Avrupa merkezli Suudi İnsan Hakları Örgütü, Riyad yetkililerinin 15 tutuklu hakkında idam cezası verdiğini ifşa ederek, bu kararlarla idam yüzünden ölüme maruz kişi sayısının 53’e yükseldiğini, bunlardan 8’inin çocuk olduğunu duyurdu. | Anadolu Haber
Daha önce de Arap Yarımadasında İnsan Haklarını Savunma Komitesi, Arabistan’ı “idam ve korku ülkesi” niteleyerek, bu ülkede siyasi tutuklular ve sivil ve insan hakları aktivistler başta olmak üzere yeni katliam dalgası hakkında uyarıda bulunmuştu.
Komite Riyad ağır ceza mahkemesinin siyasi tutuklulardan protestocular ve aktivistlere kadar Suudi vatandaşlar aleyhinde verdiği kararların ardından bu ülkede insani ve insan haklarının tehlikeli durumunu inceleyen bir açıklama yaptı.
Komite, Suudi mahkemenin kendi düşünce ve inançlarını sosyal medya veya barışçıl yürüyüşlerle dile getirdiklerini ve özgürlük, adalet ve sosyal eşitlik taleplerinde bulundukları için hakkında idam cezası verdiğini belirterek, bu kararların keyfi olup, Riyad’ın insan haklarına uyduğu ve idam kararını iptal ettiğine dair iddialarının yanlış olduğunu gösterdiğini belirtti.
Komite ayrıca, Yusuf el Minasif, Abdulmecid en Nemr, Cevad Kariris, Fazıl es Safvani, Ali el Mebiyek, Muhammed el Libad, Muhammed el Ferec, Ahmed Al-i İdğam, Hasan Zeki Al-i Ferec ve Ali es Sabiti’nin yasal yaş altında olduklarına rağmen haklarında toplu idam kararı verildiğini vurguladı.
Arabistan’da hakkında idam kararı verilen bu kişilerin tutuklanma ve cezaya çarptırılmaları hakkında hiç bir güçlü kanıt sunulmamakta.
Örneğin Yusuf el Minasif’e yöneltilen suçlama, “Güvenlik güçlerince ateşli silahla öldürülen bazılarının cenaze törenine katılmak, gösterilere katılıp, yönetim karşıtı sloganlar atmak, fitne çıkarma ve güvenliği bozmaya çaba göstermek, grev, protesto ve eylemlere teşvik etmek, terör çetelerine katılmak ve güvenlik güçlerine ateş etmek.”tir
Bu arada Arabistan’da idama çarptırılanlar, idamdan önce ruhi ve fiziksel işkencelerden geçiriliyor.
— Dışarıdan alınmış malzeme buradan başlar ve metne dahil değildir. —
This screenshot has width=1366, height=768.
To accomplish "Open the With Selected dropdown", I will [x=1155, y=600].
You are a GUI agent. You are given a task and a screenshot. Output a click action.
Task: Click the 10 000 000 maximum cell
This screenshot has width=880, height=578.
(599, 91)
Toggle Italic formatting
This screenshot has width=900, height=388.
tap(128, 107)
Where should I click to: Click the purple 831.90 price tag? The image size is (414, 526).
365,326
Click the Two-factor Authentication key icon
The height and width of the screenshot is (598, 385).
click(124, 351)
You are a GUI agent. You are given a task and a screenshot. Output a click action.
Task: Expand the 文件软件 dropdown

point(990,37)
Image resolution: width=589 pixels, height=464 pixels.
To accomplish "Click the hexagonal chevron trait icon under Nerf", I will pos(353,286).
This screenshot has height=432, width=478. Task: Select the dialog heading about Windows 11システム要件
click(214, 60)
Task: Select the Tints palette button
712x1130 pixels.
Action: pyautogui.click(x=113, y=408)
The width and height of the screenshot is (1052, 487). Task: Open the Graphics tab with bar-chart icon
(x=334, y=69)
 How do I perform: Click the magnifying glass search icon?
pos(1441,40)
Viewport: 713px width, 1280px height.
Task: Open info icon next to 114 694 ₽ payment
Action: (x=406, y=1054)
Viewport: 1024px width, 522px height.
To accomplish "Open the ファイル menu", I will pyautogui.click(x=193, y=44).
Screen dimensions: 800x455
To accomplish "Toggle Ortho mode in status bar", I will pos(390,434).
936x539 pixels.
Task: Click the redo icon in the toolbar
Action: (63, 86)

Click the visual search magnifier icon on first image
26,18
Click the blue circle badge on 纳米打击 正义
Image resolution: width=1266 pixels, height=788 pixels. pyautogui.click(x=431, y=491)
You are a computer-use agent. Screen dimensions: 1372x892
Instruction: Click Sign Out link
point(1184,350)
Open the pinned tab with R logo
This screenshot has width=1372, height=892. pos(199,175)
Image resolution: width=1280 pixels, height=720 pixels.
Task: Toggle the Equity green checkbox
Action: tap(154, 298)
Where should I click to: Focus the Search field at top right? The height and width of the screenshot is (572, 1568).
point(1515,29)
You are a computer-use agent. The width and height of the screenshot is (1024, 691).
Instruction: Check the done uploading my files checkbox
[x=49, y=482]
Avrupa merkezli Suudi İnsan Hakları Örgütü’nün gözlemlerine göre, bu kişiler, tutuklandığı andan itibaren sadece kendileri işkenceye ve kötü muameleye maruz kalmıyor, hatta ailelerine de kötü muamele yapılıyor.
Ancak Sudi Arabistan’da idamların artarak sürmesinin nedenlerine bakınca, bu rejimin insan hakları ile ilgili uluslararası belgelerden hiçbirine bağlı kalmadığı görülüyor. Çünkü Suudi rejimi bu belgelerin hiçbirini kabul etmemiştir. 1948 tarihlli Evrensel İnsan Hakları Bildirgesi, 1966 Evrensel Sivil ve Siyasi Haklar Sözleşmesi, 1966 Evrensel, Ekonomik, Toplumsal ve Kültürel Haklar Sözleşmesi, Arabistan’ın kabul etmediği uluslararası belgeler arasında yer almakta.
Öte yandan Riyad’ın siyasi ve yargı sisteminde insan hakları, olumsuz bir anlam ve kavram sayılıyor. İnsan haklarından söz etmek, ülkede mevcut durumu eleştirmek anlamına geliyor.
Bu arada, Suudi Arabistan, esasen güncel Anayasaya sahip değil.
Yargı sistemi açısından da konuya bakıldığında, bu ülkenin yüksek yargı kurulu, yargının başındaki organ olarak 11 kişilik üyeleri kral tarafından atanıyor.
Başka bir konu da, Suudi Arabistan’ın örgütler ve ülkeleri susturmak için kendi petro-dolarlarını yoğun şekilde kullanıyor. Nitekim Uluslararası Af Örgütü, ekim 2013’te Riyad’ın para ile, uluslararası camianın bu ülkede insan hakları durumunu eleştirmesine engel olduğunu duyurdu.